PHI and tissues may be submitted into banks or repositories for research with a patient’s or subject’s authorization or with an IRB waiver of authorization. This data or tissue may then be accessed for future research protocols either with an individual authorization or with an IRB waiver of authorization.

If tissue is completely de-identified(see above) and is available from Pathology or a repository without any identifiers, it is not PHI and is not subject to HIPAA rules. However, these samples are subject to Oregon’s Genetic Privacy Act, and special protections may apply. A human biological sample or genetic information obtained from such a sample, on or after June 12, 2003, may be used without consent in genetic research only if the sample is anonymous or coded, and only if prior to the time the research is conducted, the subject was notified that anonymous research might take place in the future, and at the time notification took place, the subject did not opt out of anonymous or coded genetic research (ORS 192.535, 537 and 547).  More information about genetic research is available on the IRB’s Genetic Research web page.

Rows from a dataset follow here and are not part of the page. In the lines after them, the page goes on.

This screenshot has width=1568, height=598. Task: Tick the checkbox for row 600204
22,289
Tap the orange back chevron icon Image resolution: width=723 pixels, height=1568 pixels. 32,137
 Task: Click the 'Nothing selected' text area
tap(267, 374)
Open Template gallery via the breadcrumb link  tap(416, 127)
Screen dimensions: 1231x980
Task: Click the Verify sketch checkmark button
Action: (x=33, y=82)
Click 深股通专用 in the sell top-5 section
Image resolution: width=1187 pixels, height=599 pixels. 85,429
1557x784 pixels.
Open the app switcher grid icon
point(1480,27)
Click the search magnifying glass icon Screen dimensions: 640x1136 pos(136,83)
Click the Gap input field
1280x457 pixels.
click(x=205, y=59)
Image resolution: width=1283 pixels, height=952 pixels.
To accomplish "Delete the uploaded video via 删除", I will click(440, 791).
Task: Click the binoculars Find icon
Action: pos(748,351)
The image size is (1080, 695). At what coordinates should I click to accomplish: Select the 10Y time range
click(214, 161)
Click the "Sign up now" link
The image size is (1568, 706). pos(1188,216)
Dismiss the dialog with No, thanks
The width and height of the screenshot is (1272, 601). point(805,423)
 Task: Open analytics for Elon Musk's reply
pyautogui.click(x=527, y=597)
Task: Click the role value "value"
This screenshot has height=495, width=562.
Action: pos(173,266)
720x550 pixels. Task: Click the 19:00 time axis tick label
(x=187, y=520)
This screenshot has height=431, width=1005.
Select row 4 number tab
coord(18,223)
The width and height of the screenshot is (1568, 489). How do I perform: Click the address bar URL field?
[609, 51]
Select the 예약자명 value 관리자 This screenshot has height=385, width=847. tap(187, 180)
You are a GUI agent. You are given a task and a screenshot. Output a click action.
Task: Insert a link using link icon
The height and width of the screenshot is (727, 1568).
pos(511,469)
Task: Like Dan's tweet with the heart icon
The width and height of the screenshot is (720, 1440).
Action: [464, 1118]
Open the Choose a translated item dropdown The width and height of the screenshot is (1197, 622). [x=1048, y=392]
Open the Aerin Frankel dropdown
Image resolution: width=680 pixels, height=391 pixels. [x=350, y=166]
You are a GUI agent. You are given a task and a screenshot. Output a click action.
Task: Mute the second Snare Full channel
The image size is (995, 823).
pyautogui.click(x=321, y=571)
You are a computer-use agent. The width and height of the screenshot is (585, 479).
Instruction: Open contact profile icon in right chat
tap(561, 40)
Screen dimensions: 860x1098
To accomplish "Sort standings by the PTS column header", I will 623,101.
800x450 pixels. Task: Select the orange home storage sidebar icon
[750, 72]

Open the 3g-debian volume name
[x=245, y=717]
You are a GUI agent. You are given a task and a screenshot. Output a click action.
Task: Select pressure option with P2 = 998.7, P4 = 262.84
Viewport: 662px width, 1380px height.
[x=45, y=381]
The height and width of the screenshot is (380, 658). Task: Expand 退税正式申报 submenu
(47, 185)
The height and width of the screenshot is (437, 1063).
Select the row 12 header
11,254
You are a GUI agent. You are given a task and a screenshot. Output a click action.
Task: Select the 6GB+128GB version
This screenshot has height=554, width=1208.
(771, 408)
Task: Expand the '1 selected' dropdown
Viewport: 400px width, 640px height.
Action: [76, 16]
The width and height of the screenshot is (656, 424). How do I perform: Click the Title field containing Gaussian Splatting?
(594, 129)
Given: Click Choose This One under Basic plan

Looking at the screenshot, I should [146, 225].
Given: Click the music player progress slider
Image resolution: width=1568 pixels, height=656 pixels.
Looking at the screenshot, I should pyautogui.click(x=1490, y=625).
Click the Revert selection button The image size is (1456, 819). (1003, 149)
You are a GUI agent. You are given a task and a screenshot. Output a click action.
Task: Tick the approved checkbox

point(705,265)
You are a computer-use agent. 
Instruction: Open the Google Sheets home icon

Notice of Privacy Practices

Notice of Privacy Practices

All individuals who receive care at OHSU must receive a Notice of Privacy Practices (NPP) that contains an effective date. Many research subjects receive routine clinical care at OHSU and will already have received an NPP prior to becoming a research subject. Subjects who have received a currently effective NPP do not need to receive another NPP when they enter a research protocol.

Research subjects who have not previously been treated at OHSU may need to receive an NPP if the research provides standard care along with the experimental procedures. For example, a clinical trial that provides standard tests that the subject would receive even if he/she were not in the research protocol may generate bills to the subject or the subject’s insurance carrier for that standard care. These subjects must receive an NPP.

In general, NPPs must be provided to research subjects if any of the following circumstances apply:

  • Clinical treatment that is standard care will be provided in the protocol, even if there will be no bill for this treatment (i.e., treatment purposes);
  • A bill for clinical services will be generated (i.e., payment purposes); or
  • Quality assessment, adverse event reporting or data monitoring procedures are done (i.e., operations purposes).

Examples of human subjects research that would not require provision of the NPP would include:

  • Qualitative protocols that involve no treatment interventions;
  • Interview-based research;
  • Records reviews that are done with or without a waiver of authorization; or
  • Epidemiological studies that are done pursuant to a waiver of authorization.

If an OHSU research subject has not previously received a currently effective NPP, the investigator must provide one and obtain the subject’s signed acknowledgment that it has been received.

Subjects' Rights to Access and Amend PHI

Subjects' Rights to Access and Amend PHI

HIPAA allows individuals to review and request amendment of any information that is contained in their Designated Record Set (DRS).  A DRS is a group of records about an individual that the institution maintains to make decisions about the individual. The DRS normally includes medical and billing records and may include health plan enrollment, payment, claims adjudication and case or medical management records. A clinical research record is not a DRS but may generate information that is entered into the DRS. For example, a protocol might involve blood tests and imaging studies that are part of standard care and that the subject would be receiving even if he/she were not in the study. This information is normally entered into the subject’s medical record as well as the research record. Once it is entered into the medical record, it becomes part of the DRS. While this subject would not have a right to access his/her research record, he/she could request access to the DRS. However, the investigator could delay access to the DRS until the end of the study if such access would violate a double blind protocol or otherwise be disallowed by the protocol for scientific reasons. The investigator must advise subjects of the possibility of such a delay in the research authorization.  The IRB’s template forms include language that addresses this.